Shemyakin-Ovchinnikov Institute of Bioorganic Chemistry, The Russian Academy of Sciences, Miklukho-Maklaya St. 16/10, 117997 Moscow, Russia.
Steklov Mathematical Institute and of Russian Academy of Sciences, 8 Gubkina St., 119991 Moscow, Russia.
Int J Mol Sci. 2021 Aug 3;22(15):8339. doi: 10.3390/ijms22158339.
Most non-communicable diseases are associated with dysfunction of proteins or protein complexes. The relationship between sequence and structure has been analyzed for a long time, and the analysis of the sequences organization in domains and motifs remains an actual research area. Here, we propose a mathematical method for revealing the hierarchical organization of protein sequences. The method is based on the pentapeptide as a unit of protein sequences. Employing the frequency of occurrence of pentapeptides in sequences of natural proteins and a special mathematical approach, this method revealed a hierarchical structure in the protein sequence. The method was applied to 24,647 non-homologous protein sequences with sizes ranging from 50 to 400 residues from the NRDB90 database. Statistical analysis of the branching points of the graphs revealed 11 characteristic values of y (the width of the inscribed function), showing the relationship of these multiple fragments of the sequences. Several examples illustrate how fragments of the protein spatial structure correspond to the elements of the hierarchical structure of the protein sequence. This methodology provides a promising basis for a mathematically-based classification of the elements of the spatial organization of proteins. Elements of the hierarchical structure of different levels of the hierarchy can be used to solve biotechnological and medical problems.
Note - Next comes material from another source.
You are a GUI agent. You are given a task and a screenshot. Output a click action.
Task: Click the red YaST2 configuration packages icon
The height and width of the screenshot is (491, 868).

大多数非传染性疾病都与蛋白质或蛋白质复合物的功能障碍有关。人们已经对序列和结构之间的关系进行了长期分析,而对结构域和基序中序列组织的分析仍然是一个实际的研究领域。在这里,我们提出了一种揭示蛋白质序列层次结构的数学方法。该方法基于五肽作为蛋白质序列的单元。该方法利用天然蛋白质序列中五肽的出现频率和一种特殊的数学方法,揭示了蛋白质序列中的层次结构。该方法应用于来自 NRDB90 数据库的 24647 个大小在 50 到 400 个残基之间的非同源蛋白质序列。对图形分支点的统计分析揭示了 11 个特征值 y(内接函数的宽度),显示了这些序列片段之间的关系。几个例子说明了蛋白质空间结构的片段如何与蛋白质序列层次结构的元素相对应。这种方法为基于数学的蛋白质空间组织元素分类提供了有前途的基础。不同层次结构的层次结构元素可用于解决生物技术和医学问题。